Web Only / Features » June 13, 2014
The Problem with Philanthropy
The occasional $120 million check doesn’t offset tech billionaires’ erosion of the public sector.
To understand the conflict
between democracy and this kind of philanthropy, remember that private
donations typically come with conditions about how the money must be
allocated.
Discussing the economy, Gore lamented that “we have rising levels of inequality and chronic underinvestment” in public programs. He reminded the crowd that when “95 percent of all the additional national income in the U.S., since the recovery began in ’09, goes to the top 1%, that’s not an Occupy Wall Street slogan, that’s a fact.”
Gore may have been alluding to the tech economy becoming a significant driver of that inequality.
As Princeton economist Alan Blinder noted in a January Wall Street Journal op-ed, technology is “clearly the major villain” in rising economic inequality, as “e-commerce eliminated many ‘ordinary’ jobs (while) enhanc(ing) the opportunities and rewards for some ‘extraordinary’ jobs.” One way to see this is in the app economy, which often rewards billions to companies with a relatively few employees, thus concentrating wealth in fewer hands.
Later in his discussion, Gore said that “democracy has been hacked” by moneyed interests.
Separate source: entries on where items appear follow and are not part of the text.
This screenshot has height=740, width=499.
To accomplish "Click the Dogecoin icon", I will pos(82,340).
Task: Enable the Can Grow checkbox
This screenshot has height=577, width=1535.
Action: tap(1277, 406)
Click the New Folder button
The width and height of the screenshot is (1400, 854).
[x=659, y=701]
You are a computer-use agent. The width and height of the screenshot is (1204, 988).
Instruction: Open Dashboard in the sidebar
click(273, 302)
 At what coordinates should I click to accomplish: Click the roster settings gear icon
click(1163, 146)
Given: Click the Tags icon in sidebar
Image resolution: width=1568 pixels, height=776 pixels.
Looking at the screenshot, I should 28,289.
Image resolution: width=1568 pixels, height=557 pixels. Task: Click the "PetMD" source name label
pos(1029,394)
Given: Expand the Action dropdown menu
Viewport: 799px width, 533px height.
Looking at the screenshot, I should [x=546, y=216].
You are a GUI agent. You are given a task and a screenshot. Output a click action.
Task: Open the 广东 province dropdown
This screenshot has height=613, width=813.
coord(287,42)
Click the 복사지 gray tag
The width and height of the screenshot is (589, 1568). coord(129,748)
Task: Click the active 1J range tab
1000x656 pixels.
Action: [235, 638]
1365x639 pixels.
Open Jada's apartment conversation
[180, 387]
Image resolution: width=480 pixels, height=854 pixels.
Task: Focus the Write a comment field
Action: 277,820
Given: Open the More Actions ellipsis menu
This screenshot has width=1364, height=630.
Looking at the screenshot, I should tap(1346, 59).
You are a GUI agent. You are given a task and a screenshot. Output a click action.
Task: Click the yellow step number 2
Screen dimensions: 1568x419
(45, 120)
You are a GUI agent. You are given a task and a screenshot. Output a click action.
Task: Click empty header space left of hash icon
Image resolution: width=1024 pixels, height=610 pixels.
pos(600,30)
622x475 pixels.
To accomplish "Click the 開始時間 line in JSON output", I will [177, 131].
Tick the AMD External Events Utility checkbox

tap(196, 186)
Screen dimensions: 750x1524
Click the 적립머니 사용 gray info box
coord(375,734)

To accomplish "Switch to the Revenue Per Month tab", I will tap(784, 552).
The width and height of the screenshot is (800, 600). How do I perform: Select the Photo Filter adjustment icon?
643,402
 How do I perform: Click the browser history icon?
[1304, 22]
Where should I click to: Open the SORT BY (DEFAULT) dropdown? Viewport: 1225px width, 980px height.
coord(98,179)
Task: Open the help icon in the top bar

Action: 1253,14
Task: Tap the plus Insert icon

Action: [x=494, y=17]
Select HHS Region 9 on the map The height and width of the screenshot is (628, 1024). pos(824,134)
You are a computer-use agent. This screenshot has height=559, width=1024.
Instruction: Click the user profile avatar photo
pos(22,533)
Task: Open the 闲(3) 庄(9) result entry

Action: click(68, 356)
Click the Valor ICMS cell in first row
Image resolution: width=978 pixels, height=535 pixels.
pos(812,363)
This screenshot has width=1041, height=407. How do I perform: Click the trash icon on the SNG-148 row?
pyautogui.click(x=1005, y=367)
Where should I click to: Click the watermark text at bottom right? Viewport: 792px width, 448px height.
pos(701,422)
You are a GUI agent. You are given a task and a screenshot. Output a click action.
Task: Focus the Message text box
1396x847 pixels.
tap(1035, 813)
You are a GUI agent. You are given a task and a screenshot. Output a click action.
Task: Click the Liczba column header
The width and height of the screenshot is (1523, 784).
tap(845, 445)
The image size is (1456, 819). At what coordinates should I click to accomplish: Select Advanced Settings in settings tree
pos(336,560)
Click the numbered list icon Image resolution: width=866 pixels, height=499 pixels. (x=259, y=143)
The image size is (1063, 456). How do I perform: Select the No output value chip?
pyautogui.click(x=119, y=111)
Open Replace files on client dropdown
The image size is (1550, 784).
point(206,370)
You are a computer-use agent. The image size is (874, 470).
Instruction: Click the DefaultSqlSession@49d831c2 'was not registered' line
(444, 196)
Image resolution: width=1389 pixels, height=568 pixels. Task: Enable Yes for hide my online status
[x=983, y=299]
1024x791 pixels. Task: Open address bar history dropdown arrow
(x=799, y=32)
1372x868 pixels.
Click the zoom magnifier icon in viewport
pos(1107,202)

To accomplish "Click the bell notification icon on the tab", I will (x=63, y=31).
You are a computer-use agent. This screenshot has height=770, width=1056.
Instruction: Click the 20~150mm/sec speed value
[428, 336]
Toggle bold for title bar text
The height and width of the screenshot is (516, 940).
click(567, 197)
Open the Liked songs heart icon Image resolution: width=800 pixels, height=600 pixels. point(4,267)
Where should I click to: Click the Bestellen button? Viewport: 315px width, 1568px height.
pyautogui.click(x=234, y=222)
Then, in response to a question about tech billionaires spending big on allegedly philanthropic enterprises, he said: “That’s a good thing, as long as the rest of us don’t ever fall prey to the illusion that charity is going to do the job of what democracy needs to do.”
Those latter comments come only a few weeks after Facebook’s Mark Zuckerberg announced a $120 million donation to San Francisco-area schools. That donation came only a few years after California considered a ballot measure to increase funding for its schools. Zuckerberg was notably absent from the campaign to pass the measure.
That detail is germane to Gore’s point about charity and democracy. Indeed, there seems to be a trend of billionaires and tech firms making private donations to public institutions ostensibly with the goal of improving public services. Yet, many of these billionaires are absent from efforts to raise public resources for those same institutions. Zuckerberg is only one example.
For instance, hedge funders make big donations to charter schools. Yet, the hedge fund industry lobbies against higher taxes that would generate new revenue for education.
Likewise, there are the Koch Brothers, who simultaneously finance the nationwide anti-tax movement while making huge donations to public institutions.
Meanwhile, Microsoft boasts about making donations to schools, while the company has opposed proposals to increase taxes to fund those schools.
To understand the conflict between democracy and this kind of philanthropy, remember that private donations typically come with conditions about how the money must be allocated. In education, those conditions can be about anything from curriculum to testing standards to school structure. No matter what the conditions are, though, they effectively circumvent the democratic process and dictate policy to public institutions. While those institutions can reject a private donor's money, they are often desperate for resources.
In this, we see a vicious cycle that undermines democratic control. Big money interests use anti-democratic campaign finance laws to fund anti-tax policies that deprive public institutions of resources. Those policies make public institutions desperate for private resources. When philanthropists offer those resources, they often make the money contingent on public officials relinquishing democratic control and acceding to ideological demands.
Disruption theory is usually the defense of all this—the hypothesis being that billionaire cash is the only way to force public institutions to do what they supposedly need to do. But whether or not you believe that theory, Gore is correct: It isn't democratic. In fact, it is quite the opposite.